Elle saisit son stylo et sa règle, puis commença à tracer une droite sur une page vierge de son cahier d’exercices. Soudain, elle ressentit une violente douleur au coude. Elle leva le bras et vit une goutte de sang couler le long de son avant-bras. Elle comprit que Mélanie l’avait piquée avec la pointe de son compas.
Elle était sous le choc. Jusqu’alors, ses persécutrices s’étaient contentées de provocations verbales et de bousculades sans réelles conséquences. Cette agression physique constituait une escalade inacceptable. Elle parvint à contenir son désir de riposter et épongea le sang avec un Kleenex.
— Alors, qu’est-ce que tu vas faire, Rosbif ?
Lauren resta muette. Malgré la vive douleur que lui causait la blessure, elle se mordit la lèvre et se pencha sur son cahier d’exercices.
Elle devait se concentrer sur la mission.
— Rosbiiiiif, chuchota Mélanie en brandissant son compas, prête à la piquer de nouveau.
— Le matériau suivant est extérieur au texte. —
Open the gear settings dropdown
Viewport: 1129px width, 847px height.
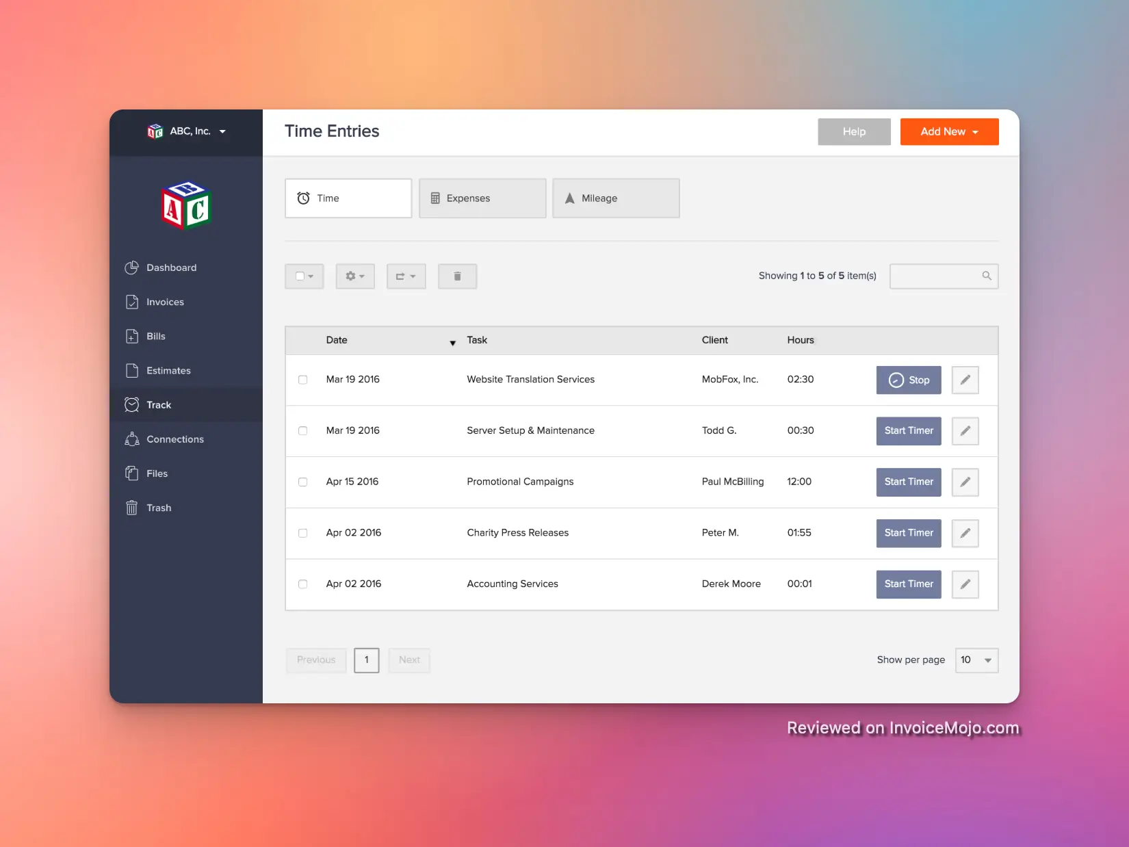[x=354, y=276]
Cette fois, Lauren se tenait sur ses gardes. Elle poussa sa chaise en arrière, se leva d’un bond, saisit d’une main le poignet qui tenait l’arme, puis frappa Mélanie au visage avec une telle violence que sa victime bascula sur le côté, retombant mollement sur les cuisses de sa voisine Chrissie.
— Voilà ! Ça te suffit ou tu en veux encore ? gronda Lauren, les poings serrés, en la défiant du regard.
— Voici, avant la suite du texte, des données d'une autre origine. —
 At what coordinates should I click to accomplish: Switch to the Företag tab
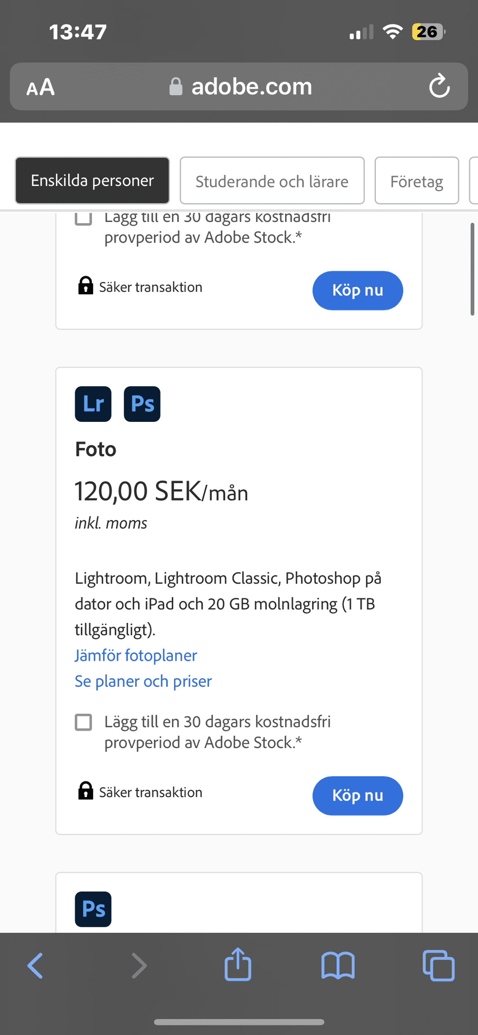[417, 181]
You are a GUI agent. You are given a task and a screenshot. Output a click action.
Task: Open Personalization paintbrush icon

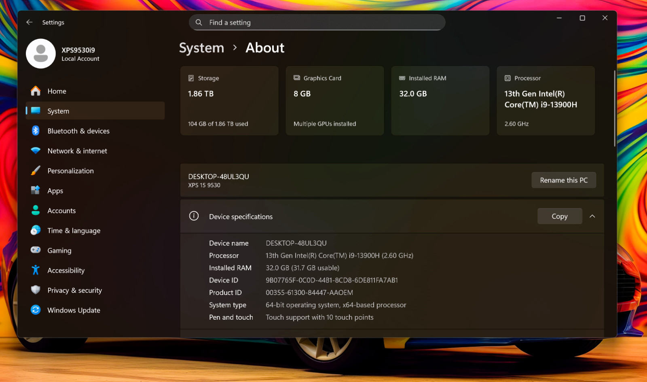point(36,170)
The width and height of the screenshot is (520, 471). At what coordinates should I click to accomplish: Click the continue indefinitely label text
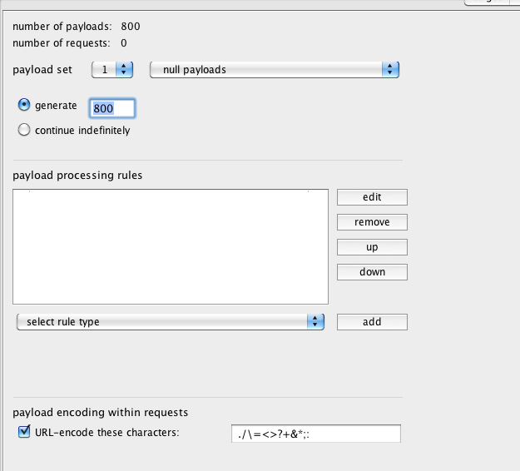point(82,131)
À la vue du flot de sang qui jaillissait de la lèvre fendue de Mélanie, les élèves poussèrent des jurons et des murmures épouvantés.
Lorsque la jeune fille se mit à hurler, le professeur, qui n’avait pas assisté à la scène, se précipita à son chevet.
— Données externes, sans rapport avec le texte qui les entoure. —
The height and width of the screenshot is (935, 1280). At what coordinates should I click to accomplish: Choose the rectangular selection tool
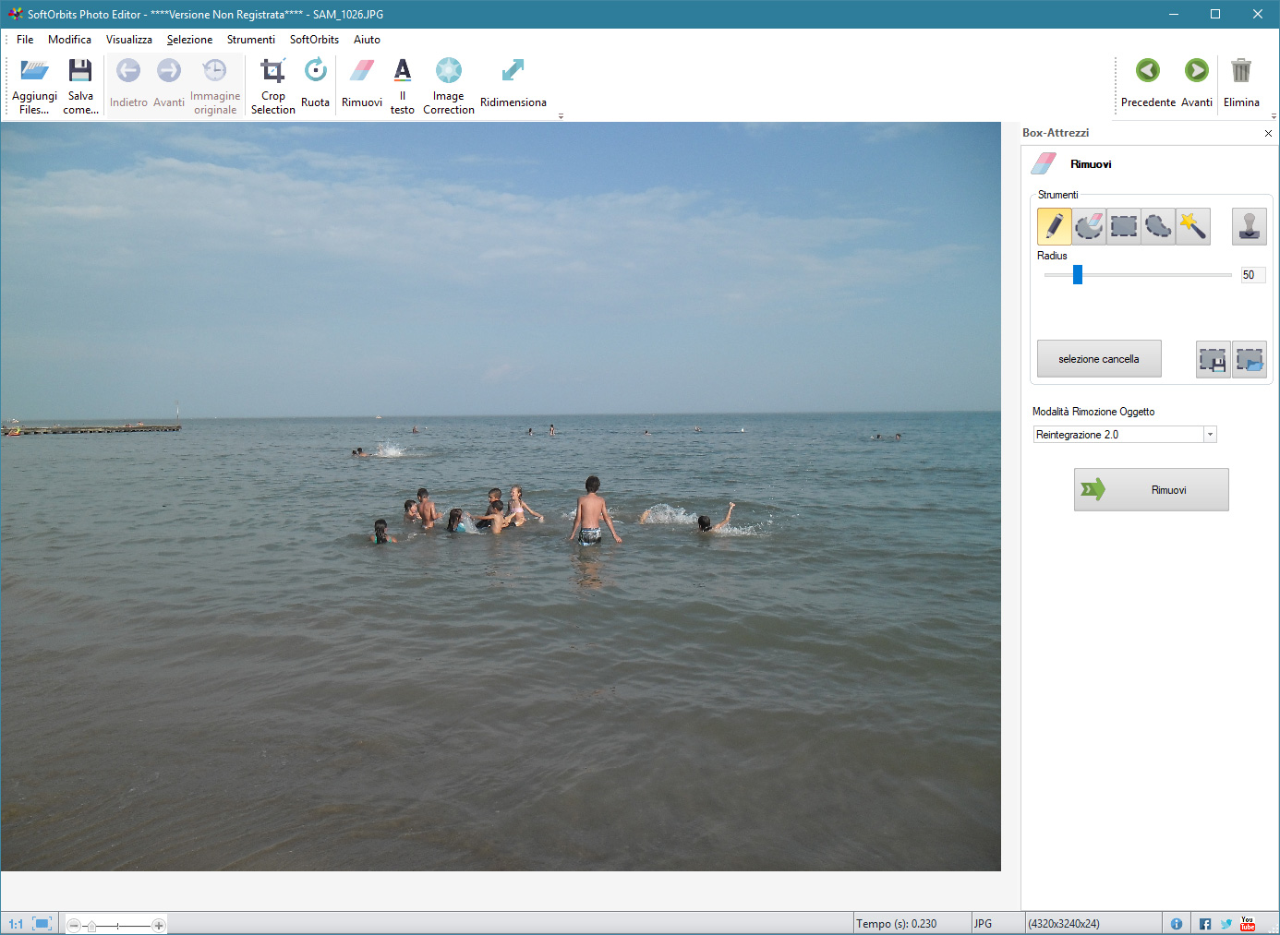pos(1124,226)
— Nom de Dieu, mais qu’est-ce qui s’est passé ?
— Cette malade me maltraite depuis mon arrivée au collège ! cria Lauren. Je n’en peux plus, je n’en peux plus…
Sur ses mots, elle se laissa tomber sur sa chaise et fondit en larmes. Elle n’eut guère à forcer ses talents de comédienne. Si Lauren Prince pouvait à juste titre être bouleversée par une semaine de mauvais traitements, Lauren Adams, elle, était épouvantée à l’idée d’avoir mis en péril la mission.
***
Le directeur adjoint du collège observait Lauren d’un air incrédule.
— Ainsi, tu affirmes que Mélanie t’a harcelée pendant des jours avant de te planter ce compas dans le bras. Pourquoi n’en as-tu pas parlé à ton professeur ? Ta réaction violente était totalement inappropriée.
— J’en ai conscience.
— Mélanie a reçu trois points de suture à la lèvre. Dans des circonstances normales, ce comportement t’aurait valu une exclusion immédiate et définitive. Cela dit, je ne peux nier que tu as subi une agression sérieuse, et je ne te cache pas que Mélanie et Chrissie n’en sont pas à leur coup d’essai. En outre, je sais que ta famille traverse une période difficile. J’ai décidé de ne pas te sanctionner mais, en échange, je compte sur toi pour rencontrer l’un de nos conseillers scolaires. Cela te convient-il ?
Lauren hocha la tête.
— Parfait, dit l’homme. Oublions cette première semaine difficile et repartons du bon pied dès lundi.
— Merci, monsieur.
— Au fait, par simple curiosité, où as-tu appris à te battre ?
— Mon père était champion de karaté, à l’université. Il nous a montré quelques enchaînements quand on était petits, à mon frère, ma sœur et moi.